Regia di Roman Polanski vedi scheda film
Al centro di uno dei film più inquietanti degli ultimi venti o trent’anni c’è un libro, una autobiografia da realizzare ad hoc per risollevare le sorti di un ex premier decaduto. A scriverla c’è uno smarrito e stropicciato Ewan McGregor (senza nome, quasi a collocarlo in una dimensione altra in cui i personaggi si definiscono attraverso quel che fanno e non per quel che sono: perfetto), che, povero lui, si ritrova in una spy story internazionale in cui deve sfuggire a verità inconfessabili, tentativi di farlo fuori, menzogne conclamate, sabotaggi continui, doppi giochi incessanti e chi più ne ha più ne metta. L’uomo sbagliato nel posto sbagliato al momento sbagliato, come nella miglior tradizione del maestro Hitch.

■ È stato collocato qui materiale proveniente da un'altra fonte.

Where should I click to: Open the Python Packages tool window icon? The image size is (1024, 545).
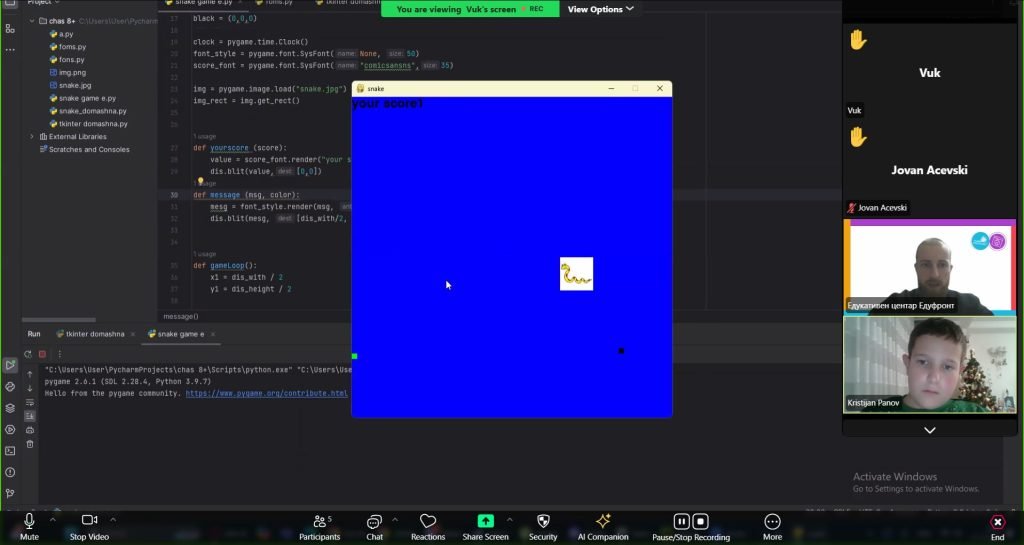[x=10, y=408]
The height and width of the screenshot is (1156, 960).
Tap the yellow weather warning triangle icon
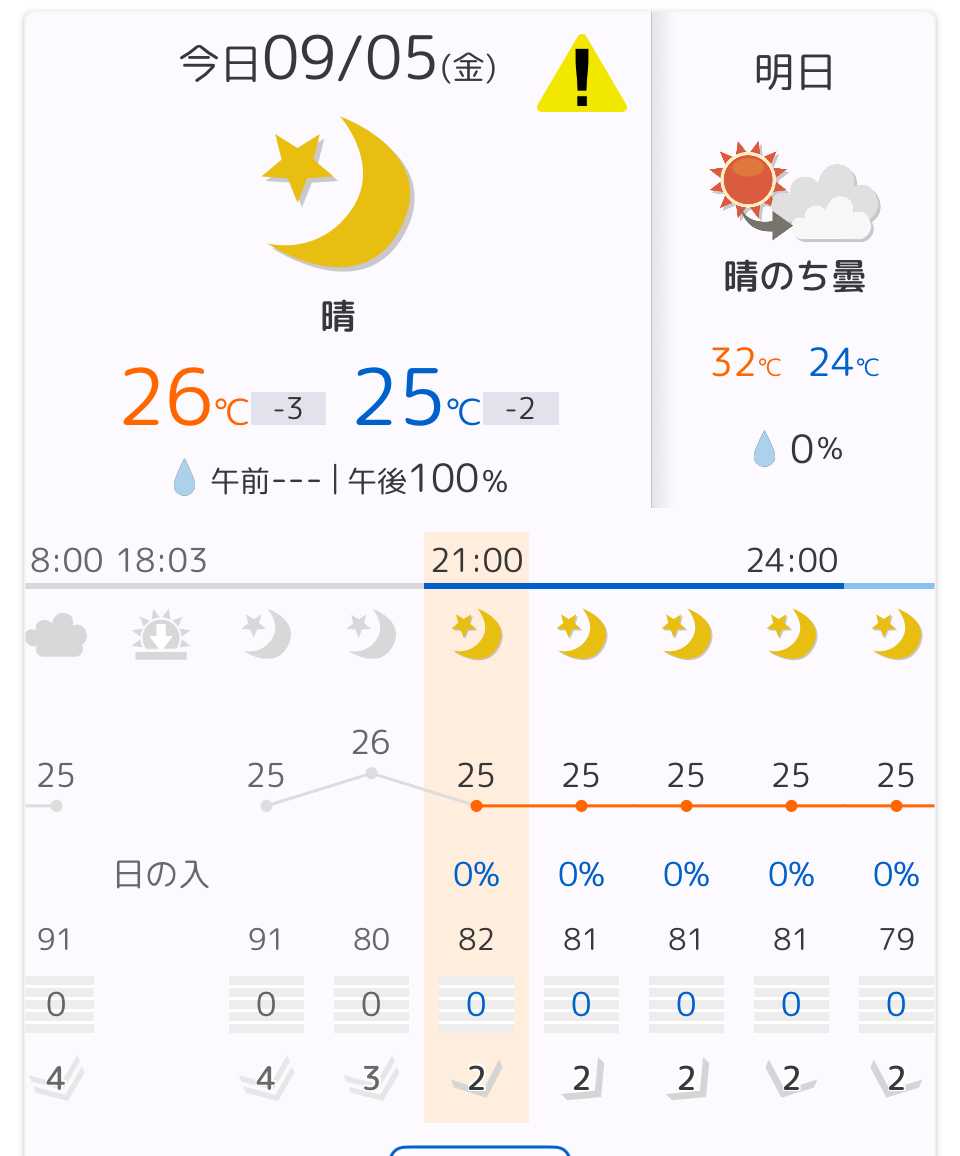point(581,77)
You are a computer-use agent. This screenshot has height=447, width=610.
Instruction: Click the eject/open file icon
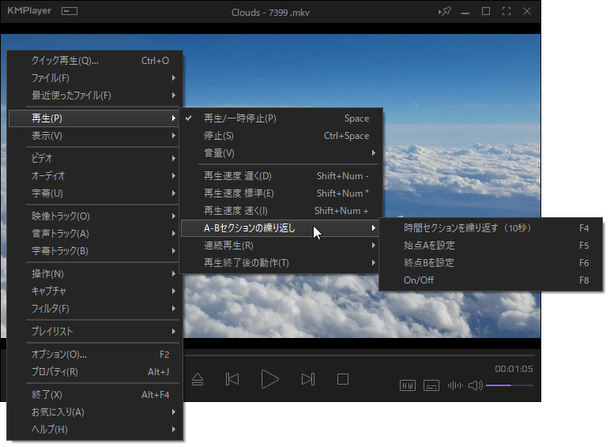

Col passo teso e rapido del miglior thriller possibile, L’uomo nell’ombra vive all’ombra delle ombre stesse: non è un caso che non si veda nemmeno per un momento il riverbero di un raggio di sole. Dominato da paesaggi naturali desolanti e freddi (l’isola), nonché da un interno (il palazzo in cui si è ritirato l’entourage dell’ex premier, quartier generale e vera trincea) claustrofobico e gelido ed altri luoghi (case private, motel, navi, strade) tutt’altro che accoglienti, questo minaccioso e ansiogeno giallo coinvolge e appassiona grazie allo splendido equilibrio che l’esperto Polanski raggiunge, mantenendosi costantemente sul registro del capolavoro.
Non è esagerato parlare di capolavoro per ragioni ben precise: robustezza dell’opera (che risponde a tutte le regole del genere con cui si identifica), stile secco e senza orpelli (zero virtuosismi, zero autocompiacimenti, zero frivolezze), storia avvincente che fa scorrere non pochi brividi (c’è dietro il best seller di Robert Harris), allusioni saporitissime (non è un mistero che dietro Adam Lang ci sia il prima amato e poi vituperato Tony Blair) e critiche sottili non scontate (il Labour Party non ci esce granché bene), contributi tecnici infallibili (le musiche di Alexandre Desplat, la fotografia di Pawel Edelman) attori in stato di grazia che non strafanno mai (Pierce Brosnan e Kim Cattrall rigenerati, Tom Wilkinson sinistro, Olivia Williams memorabile).
E in più, e forse è questo il suo merito più evidente, riesce ad essere uno dei pochi film realmente classici dei nostri giorni: un classico è un qualcosa che avrà sempre qualcosa da dire. Il film di Polanski, forte delle sue caratteristiche intrinseche che sono anche pregi, avrà sempre qualche cosa da dire. Anche se dopo quel finale devastante come un pugno nelle stomaco, si preferisce tacere. Un altro film sul potere che si autoafferma attraverso la sua manifestazione più negativa, estremamente tenebrosa per essere illuminata da quel sole di cui non si sente nemmeno la mancanza, tanto è il marcio in cui si naviga, per l’alto mare aperto.